W czasie wojny zdarzyło
mi się, że np. po ataku, kiedy miałam pełno rannych, bo to był jedyny szpital w okolicy,
przybył dowódca partyzantki. W szpitalu miałam dziecko z wnętrznościami na wierzchu
i jako pielęgniarka nie wiedziałam, co zrobić. Powiedziałam temu dowódcy, że potrzebowałabym
chirurga. Obok niego stał jeden pan i powiedział: „Siostro, czy mogę pomóc? Jestem
chirurgiem”. Był to dla mnie szok. On rzekł: „Siostro, będziemy operować”. I chociaż
to dziecko po czterech godzinach zmarło i nie zdążyliśmy operować, to ten chirurg
jeszcze siedem innych przypadków obejrzał i mi pomógł. Kiedy atak się zakończył, wszyscy
ci ludzie przeżyli. Mogliśmy ewakuować ich do stolicy i wyszli oni cało z tej opresji.

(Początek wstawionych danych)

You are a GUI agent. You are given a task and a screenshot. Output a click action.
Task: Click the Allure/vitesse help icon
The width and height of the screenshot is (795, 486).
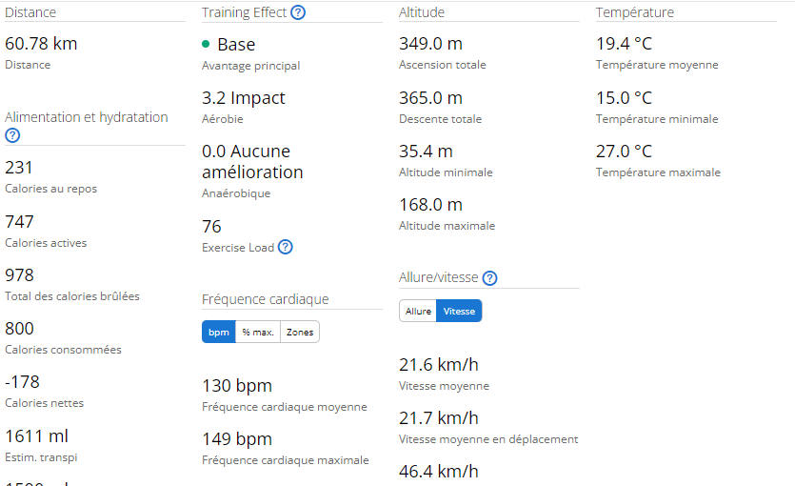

Ja podziwiałam tego chirurga, bo rzeczywiście znał się na swoim fachu. Tego doświadczyłam
ze strony partyzantki, a kiedy weszły tutaj wojska rządowe i też było dużo rannych,
otrzymałam pomoc ze strony wojska. To było niesamowite, że w tak nietypowej sytuacji
Pan Bóg przysłał mi dobrych ludzi do pomocy.
- Obecnie już siódmy
rok panuje pokój. Czy Angola zmieniła się od zakończenia wojny?
S.
Róża Gąsior SSpS: Kraj zmienia się nieustannie. Drogi się polepszają, jest już
kładziony asfalt. W Caculamie niedawno został oddany do użytku bardzo ładny i wspaniale
wyposażony szpital na 70 łóżek. Mamy trochę problemów z personelem. Jest zaledwie
20 pielęgniarzy, ale sam budynek jest dobrze wyposażony. Są lekarze obcokrajowcy,
więc przynajmniej można zapewnić leczenie pierwszej potrzeby. Ciężkie przypadki wysyłamy
do Malanje.
- Do Angoli przyjeżdża Benedykt XVI. Będzie to
druga wizyta papieża po 1992 r., kiedy to kraj ten odwiedził Jan Paweł II.

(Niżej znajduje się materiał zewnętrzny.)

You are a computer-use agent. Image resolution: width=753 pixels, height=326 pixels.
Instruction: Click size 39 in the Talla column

Czy Angolczycy w ogóle o papieskiej wizycie mówią, czy o niej wiedzą?
S.
Róża Gąsior SSpS: Ku mojemu zaskoczeniu niedawno otrzymałam materiały dotyczące
wizyty Papieża, zawierające m.in. pytanie: „Kim jest Ojciec Święty?”. Z doświadczenia
wiem, że niestety ludzie za bardzo tego nie wiedzą. Miałam kiedyś grupę powołaniową,
przyszłych kandydatów na siostry zakonne i księży. Była to młodzież w wieku 15-16
lat. Kiedy zapytałam ich, jakiej narodowości jest Papież, nie potrafili odpowiedzieć.
Przypuszczam więc, że wielu ludzi nie wie, kim jest Ojciec Święty. O jego wizycie
mówimy w naszym kościele, zatem już o tym słyszeli, także telewizja bardzo dużo mówi
o przyjeździe Papieża. Myślę jednak, że prości ludzie mieszkający w wioskach niewiele
wiedzą na ten temat.
- A jak tutejsze media prezentują tę wizytę?
S.
Róża Gąsior SSpS: Bardzo pozytywnie. Moim pragnieniem byłoby, aby Ojciec Święty
przyjechał też do naszej prowincji Melanje albo do innych. Wtedy więcej ludzi mogłoby
się z nim spotkać. A ponieważ odwiedzi tylko stolicę, więc z powodu korków ciężko
będzie z dojazdem. Tego się obawiam.